Kalshi CEO Tarek Mansour recently commented on the completion of a customized commodity trade on the Kalshi platform. According to Odaily, Mansour highlighted liquidity as a historical bottleneck in institutional risk transfer, due to the lack of pricing benchmarks for various risks, such as WTI for oil. Kalshi has developed a community of top global superforecasters, leading in risk pricing, which allows for broader pricing benchmarks for institutional and individual challenges. Institutions are beginning to integrate these benchmarks into traditional asset pricing models, with data usage and integration rapidly expanding.
The next phase involves using these benchmarks for risk transfer through large trades and requests for quotes (RFQ). Although still in its early stages, this phase is taking shape. Estimating the market size for non-traditional financial risk transfer is challenging, but comparisons can be made to the reinsurance market and banks' derivatives departments: reinsurance is approximately $700 billion, insurance-linked securities and parametric insurance (like catastrophe bonds) are around $120-135 billion, and bank derivatives (structured products, dealer-to-dealer, exotic products) range from $200-400 billion. The current market is about $1-1.5 trillion, mostly illiquid and over-the-counter (OTC), involving single counterparties.

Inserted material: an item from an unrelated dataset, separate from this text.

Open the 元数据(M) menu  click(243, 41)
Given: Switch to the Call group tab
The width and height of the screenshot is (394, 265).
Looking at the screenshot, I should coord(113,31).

Whenever major OTC markets shift to exchange trading, significant growth occurs due to established pricing benchmarks, narrowed bid-ask spreads, reduced Wall Street elite access monopoly, and new participant entry. Interest rate swaps have grown 10-15 times, stock options 20-30 times, and energy derivatives 5-8 times. Institutional use cases for prediction markets could form a $10-15 trillion market, with further potential depending on the democratization of products currently limited to Wall Street.